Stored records
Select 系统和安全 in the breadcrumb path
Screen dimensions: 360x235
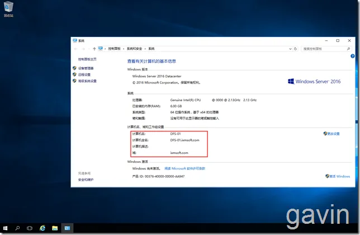click(134, 49)
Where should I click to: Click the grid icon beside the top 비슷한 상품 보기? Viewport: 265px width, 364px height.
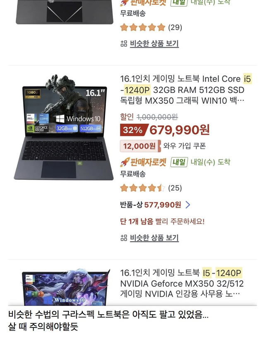[x=124, y=44]
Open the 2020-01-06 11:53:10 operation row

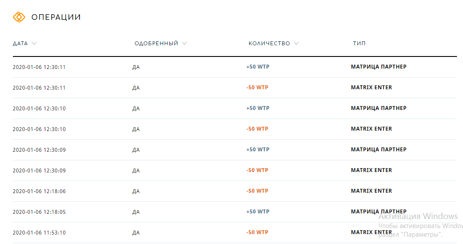(235, 232)
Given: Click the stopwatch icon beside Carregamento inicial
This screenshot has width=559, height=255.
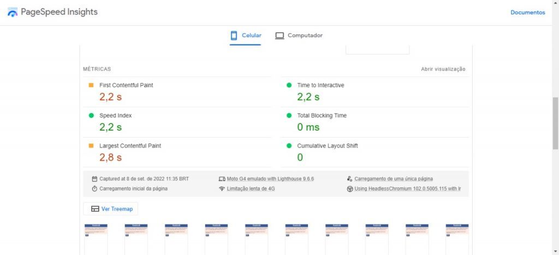Looking at the screenshot, I should tap(94, 188).
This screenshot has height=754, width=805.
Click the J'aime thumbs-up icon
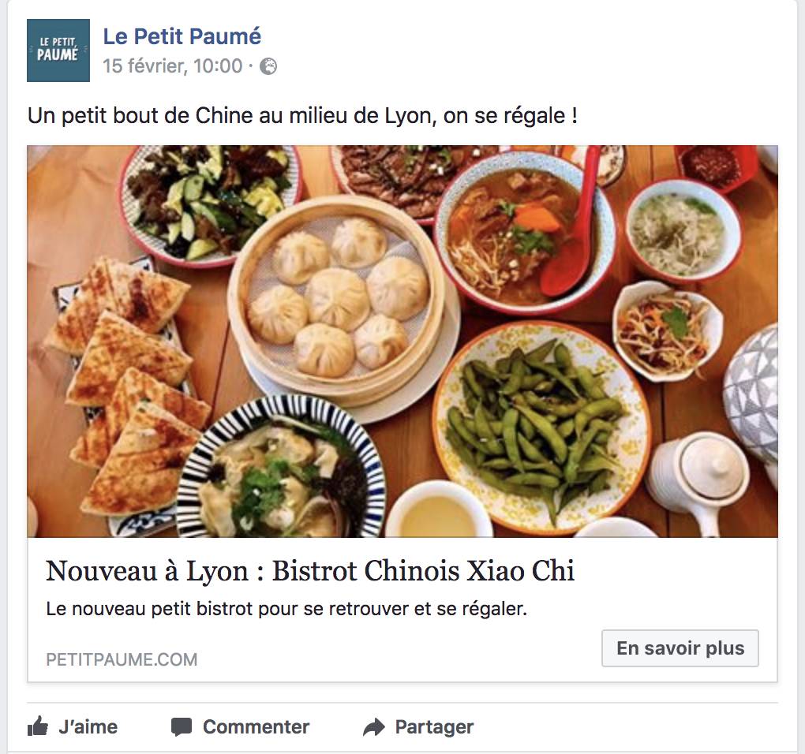click(x=37, y=726)
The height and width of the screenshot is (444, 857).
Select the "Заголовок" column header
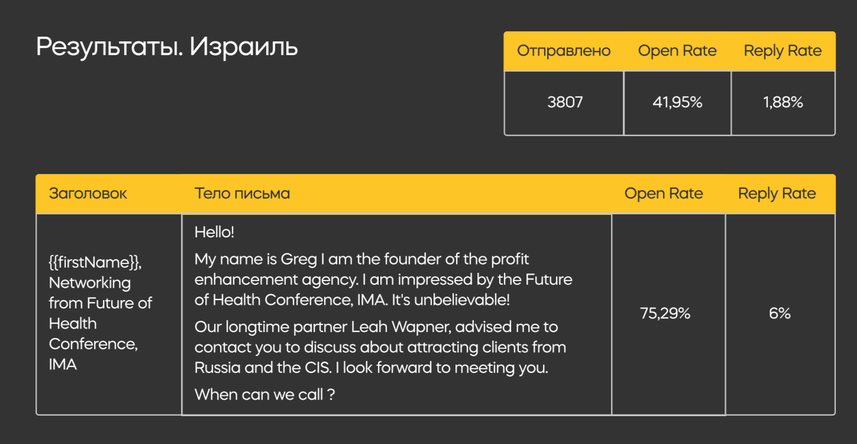coord(88,194)
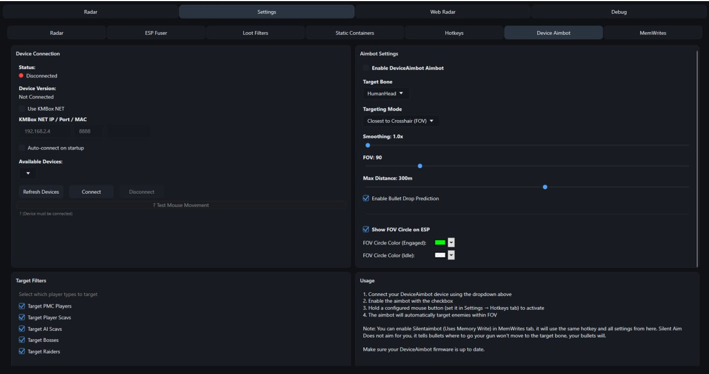Go to the Web Radar top tab
Screen dimensions: 709x374
pyautogui.click(x=443, y=12)
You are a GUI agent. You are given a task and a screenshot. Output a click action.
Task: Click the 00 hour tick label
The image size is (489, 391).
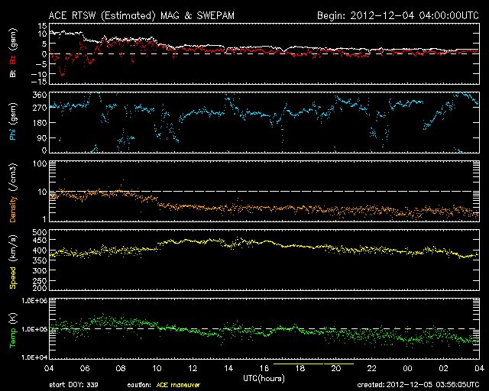(x=408, y=369)
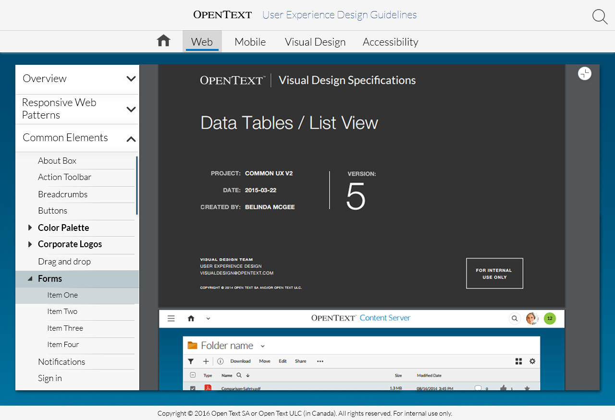This screenshot has width=615, height=420.
Task: Toggle the select-all checkbox in table header
Action: point(193,375)
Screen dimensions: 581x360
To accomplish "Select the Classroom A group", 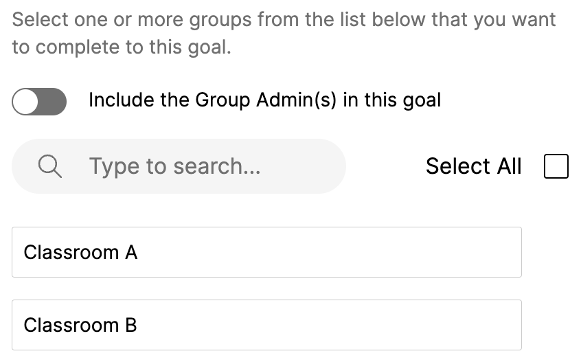I will (266, 252).
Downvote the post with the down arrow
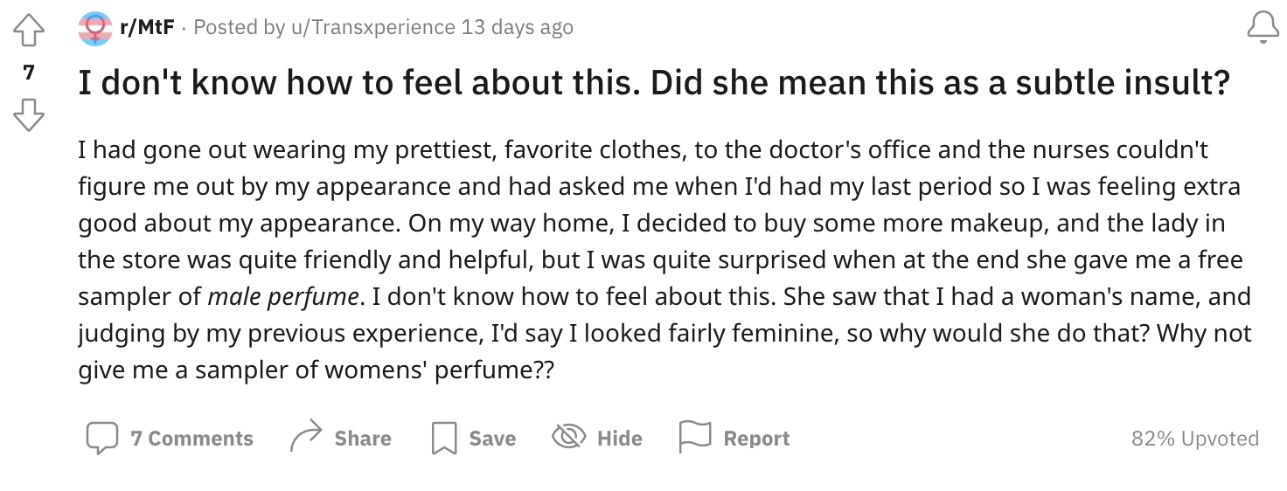This screenshot has width=1287, height=491. tap(29, 115)
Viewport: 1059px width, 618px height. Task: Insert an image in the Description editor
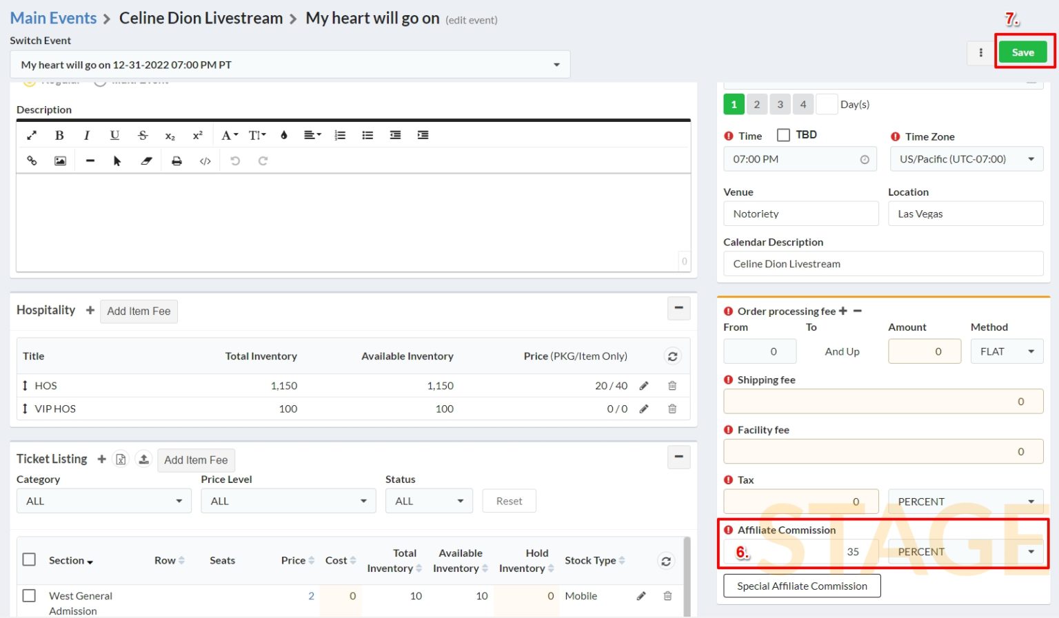point(61,161)
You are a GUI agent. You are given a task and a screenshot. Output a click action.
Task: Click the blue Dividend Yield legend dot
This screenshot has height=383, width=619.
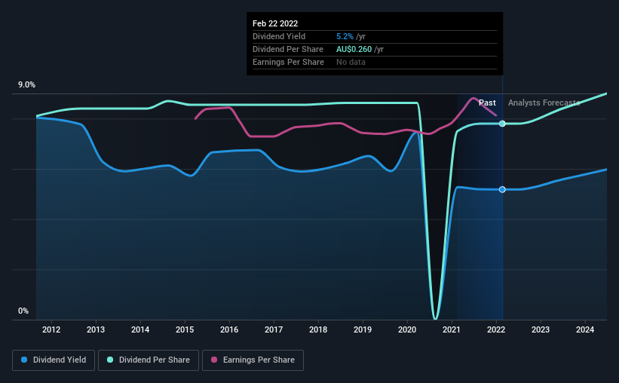[x=24, y=360]
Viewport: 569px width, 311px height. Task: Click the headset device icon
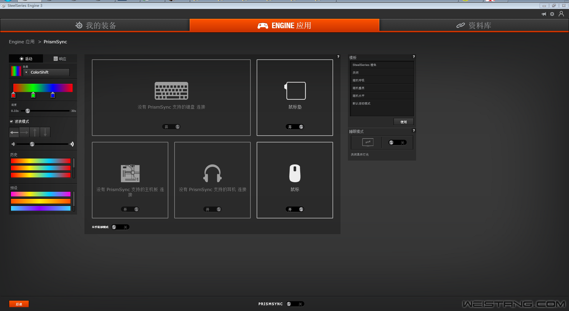point(212,173)
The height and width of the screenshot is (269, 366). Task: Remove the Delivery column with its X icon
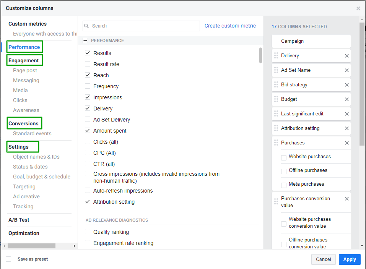347,56
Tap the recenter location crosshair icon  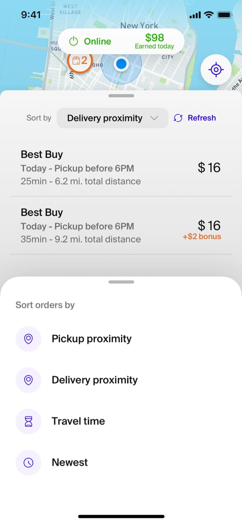[216, 70]
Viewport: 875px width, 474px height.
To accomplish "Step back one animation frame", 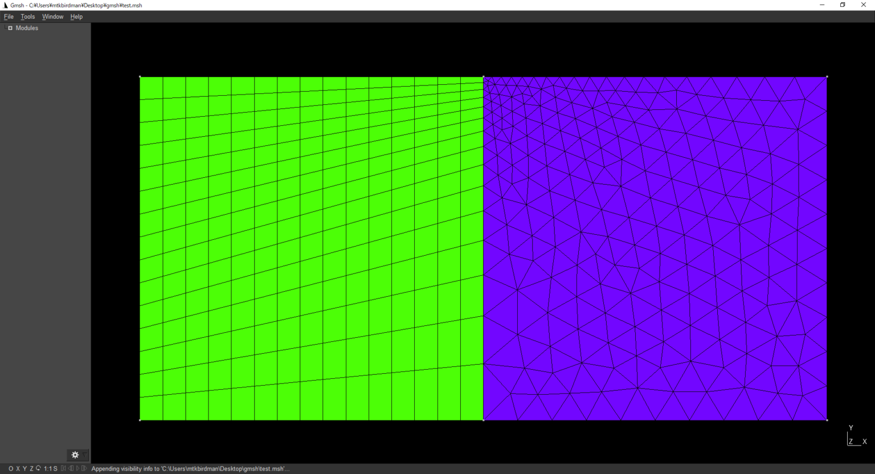I will [69, 468].
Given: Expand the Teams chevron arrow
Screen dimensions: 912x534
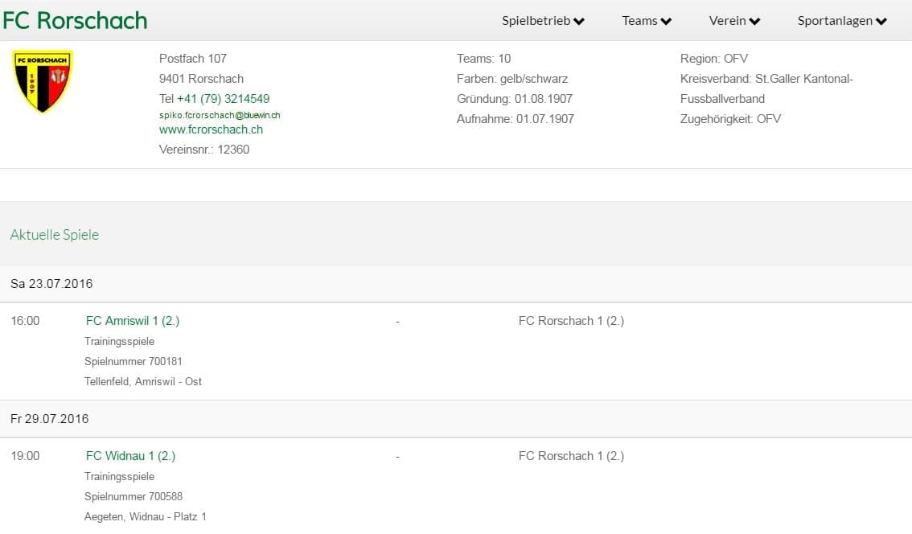Looking at the screenshot, I should coord(666,22).
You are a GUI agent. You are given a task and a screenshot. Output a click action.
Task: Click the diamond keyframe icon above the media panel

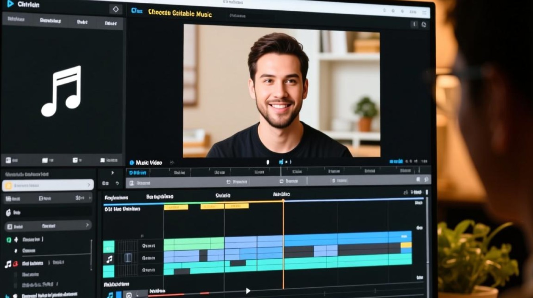tap(115, 9)
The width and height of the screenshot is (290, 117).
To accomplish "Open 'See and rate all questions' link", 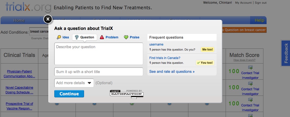I will [x=172, y=71].
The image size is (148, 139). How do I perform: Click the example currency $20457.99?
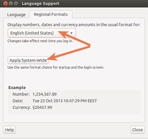(x=42, y=107)
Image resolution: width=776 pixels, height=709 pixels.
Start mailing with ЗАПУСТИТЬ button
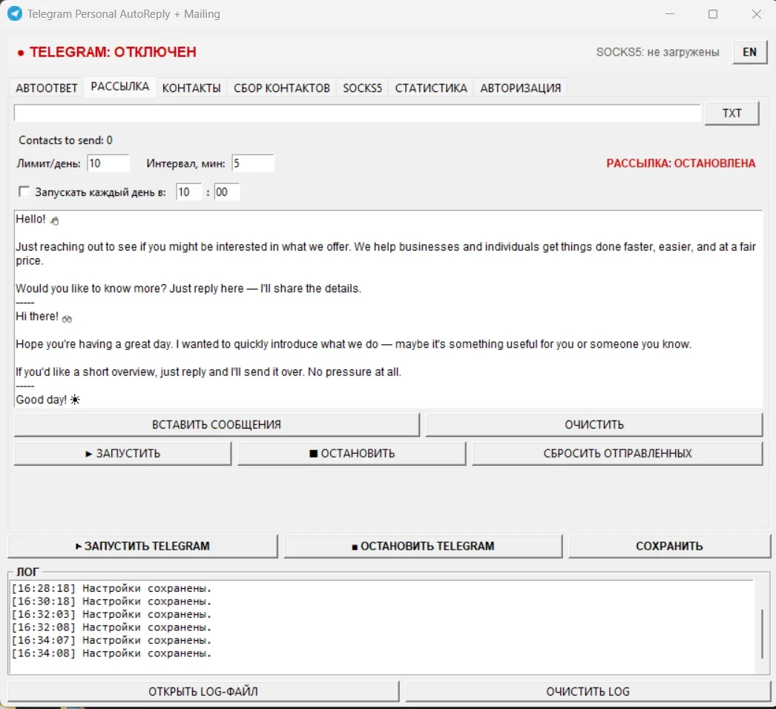pos(122,453)
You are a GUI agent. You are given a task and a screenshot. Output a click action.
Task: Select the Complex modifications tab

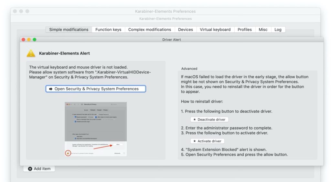[x=149, y=30]
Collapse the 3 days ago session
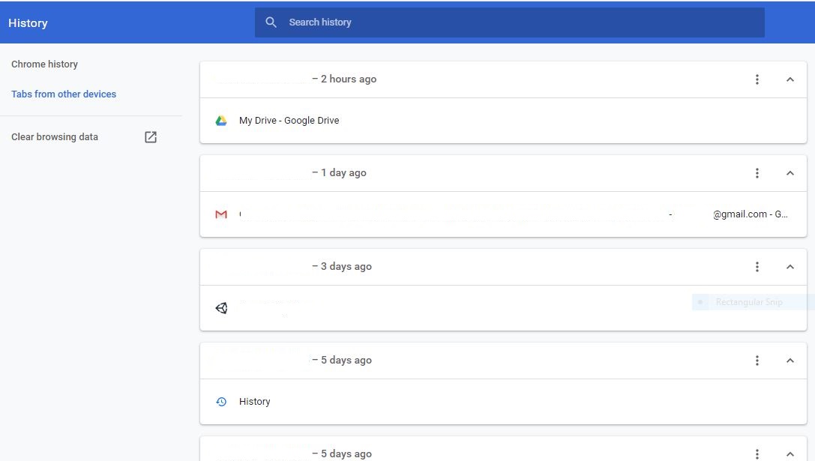Image resolution: width=815 pixels, height=461 pixels. 790,266
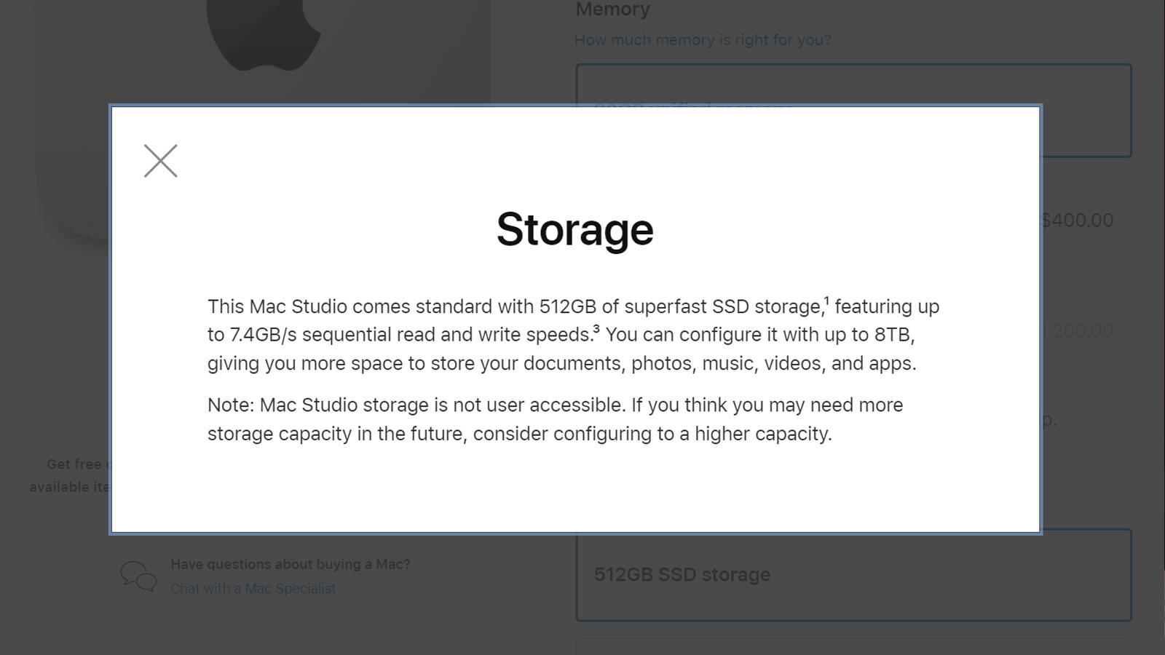This screenshot has width=1165, height=655.
Task: Click footnote 1 after 'SSD storage'
Action: click(x=826, y=300)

### AIM OF THE EXERCISE
The required result is the entries above, printed exactly from the first line through the line with "Given: Click the", pictures excluded.

### RESPONSE TO THE EXERCISE
Select 系统和安全 in the breadcrumb path
Screen dimensions: 360x235
click(134, 49)
Where should I click to: Click the grid icon beside the top 비슷한 상품 보기? Viewport: 265px width, 364px height.
[x=124, y=44]
Open the 2020-01-06 11:53:10 operation row

(235, 232)
Given: Click the stopwatch icon beside Carregamento inicial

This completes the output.